It came from somewhere up the street. The street was black except for the light. Genero stopped and squinted his eyes against the wind.
Then Max would nod and smile and give him a glass of that sweet wine he kept behind the counter. All at once, Max didn't seem so stupid.
Max was the kind benefactor of all cops walking beats everywhere. Max's light was a shining beacon, the shop a sanctuary for ice-bound freighters.
He headed for the tailor shop and the light, and he would have really enjoyed that glass of wine with Max, were it not for one thing:
The light was not coming from the tailor shop.
The light came from farther up the street, spilling from the open mouth of the basement steps under one of the tenements. For a moment, Genero was puzzled. If not Max…
Genero quickened his step. Quite unconsciously, he drew off his right glove and yanked his service revolver from its holster. The faces of the buildings were closed with sleep. Only the light pierced the darkness, and he approached the light warily, stopping before the steps where they descended beyond the hanging chain to enter the bowels of the tenement.
A door was hooded in shadow beneath the brick stoop of the building, and a window was set high up in the brick alongside the door. The window was caked with grime, but it glowed like a single wakeful eye. Cautiously, Genero climbed over the chain and started down the steps.
A narrow alley ran straight as an arrow to the back yard of the tenement. The garbage cans were in for the night, stacked haphazardly in the alleyway, dispelling their stench on the crisp December air.

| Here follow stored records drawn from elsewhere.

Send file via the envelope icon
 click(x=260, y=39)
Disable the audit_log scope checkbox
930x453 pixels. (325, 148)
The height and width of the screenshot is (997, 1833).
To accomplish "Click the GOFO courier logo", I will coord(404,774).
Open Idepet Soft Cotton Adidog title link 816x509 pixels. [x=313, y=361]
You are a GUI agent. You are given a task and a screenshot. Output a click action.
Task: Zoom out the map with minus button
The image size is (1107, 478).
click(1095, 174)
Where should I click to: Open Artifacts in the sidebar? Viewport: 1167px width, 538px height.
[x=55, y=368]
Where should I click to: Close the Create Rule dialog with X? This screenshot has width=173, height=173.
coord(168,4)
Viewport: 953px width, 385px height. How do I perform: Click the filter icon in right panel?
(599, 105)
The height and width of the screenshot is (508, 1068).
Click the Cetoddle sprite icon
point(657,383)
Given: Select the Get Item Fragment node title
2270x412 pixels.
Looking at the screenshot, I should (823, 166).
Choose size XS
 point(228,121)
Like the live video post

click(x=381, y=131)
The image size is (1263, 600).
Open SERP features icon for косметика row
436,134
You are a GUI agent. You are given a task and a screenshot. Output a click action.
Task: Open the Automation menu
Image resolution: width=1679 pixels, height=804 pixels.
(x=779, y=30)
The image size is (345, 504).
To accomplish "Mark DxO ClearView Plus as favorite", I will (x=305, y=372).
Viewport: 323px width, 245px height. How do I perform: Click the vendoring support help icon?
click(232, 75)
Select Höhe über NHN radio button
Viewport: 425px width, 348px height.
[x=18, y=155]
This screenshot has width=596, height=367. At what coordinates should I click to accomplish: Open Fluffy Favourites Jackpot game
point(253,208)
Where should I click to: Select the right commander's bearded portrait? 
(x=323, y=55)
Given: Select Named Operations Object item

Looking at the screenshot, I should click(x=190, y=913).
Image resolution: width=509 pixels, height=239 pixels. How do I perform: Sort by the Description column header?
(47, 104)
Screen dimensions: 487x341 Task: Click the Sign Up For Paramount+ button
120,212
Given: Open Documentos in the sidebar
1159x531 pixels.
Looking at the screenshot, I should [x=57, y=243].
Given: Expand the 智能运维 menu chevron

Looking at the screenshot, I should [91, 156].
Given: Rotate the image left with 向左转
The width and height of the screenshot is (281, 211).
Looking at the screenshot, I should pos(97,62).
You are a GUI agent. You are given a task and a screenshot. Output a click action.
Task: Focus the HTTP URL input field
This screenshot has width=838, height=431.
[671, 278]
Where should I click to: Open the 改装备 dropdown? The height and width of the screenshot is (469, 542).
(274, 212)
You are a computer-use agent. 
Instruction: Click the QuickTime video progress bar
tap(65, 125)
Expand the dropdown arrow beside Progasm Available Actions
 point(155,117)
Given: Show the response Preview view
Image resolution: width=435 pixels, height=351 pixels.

Genero glanced quickly up the alleyway, and then walked quietly to the door.
He stood listening. There was no sound from beyond the door. He held the revolver ready in his right hand, and with his left hand, he twisted the doorknob.
Surprisingly, the door swung open.
Genero backed away suddenly. He was sweating. His ears were still cold, but he was sweating. He listened to the sound of his own breathing, listened for other sounds in the cold sleeping city, listened for the silent scrape of a foot, something, anything. He listened for a long time, and then he entered the basement room.
The light came from a naked bulb suspended from a thick wire cord. It hung absolutely motionless. It did not swing, it did not make the slightest movement, so that the wire cord seemed almost to have been frozen into a slender steel rod. An orange crate rested on the floor beneath the light bulb. There were four bottle caps on the crate. Genero pulled out his pocket flash and swung the arc around the room. There were pin-up pictures on one of the walls, pasted close together, breasts to buttocks, cramped for space. The opposite wall was bare. There was a cot at the far end of the room, and there was a barred window over it.
Genero swung the light a little to the left and then, startled, pulled back, the.38 jerking upward spasmodically.
A boy was sitting on the cot.
His face was blue. He was leaning forward. He was leaning forward at a most precarious angle, and when the first cold shock of discovery left Genero, he wondered why the boy didn't fall forward onto his face. That was when he saw the rope.
One end of the rope was fastened to the barred window. The other end was knotted around the boy's neck. The boy kept leaning forward expectantly as if he wanted to get up off the cot and break into a spring. His eyes were wide, and his mouth was open, and there seemed to be life coiled deep within his body, ready to unspring and catapult him into the room. Only the color of his face and the position of his arms betrayed the fact that he was dead. The blue of the face was a sickly hue; his arms lay like heavy sleepers at his sides, the hands turned palms upward. Several inches from one hand was an empty hypodermic syringe.
Tentatively, somewhat frightened, somewhat ashamed of his superstitious dread of a dead body, Genero took a step closer and studied the blue face in the beam of the flash. To prove he wasn't frightened at all, he stood looking into the blank eyes for a moment or two longer than he felt he had to.
Then he hurried from the room, trembling, and headed for the nearest call box.
The word had gone out long before Kling and Carella arrived.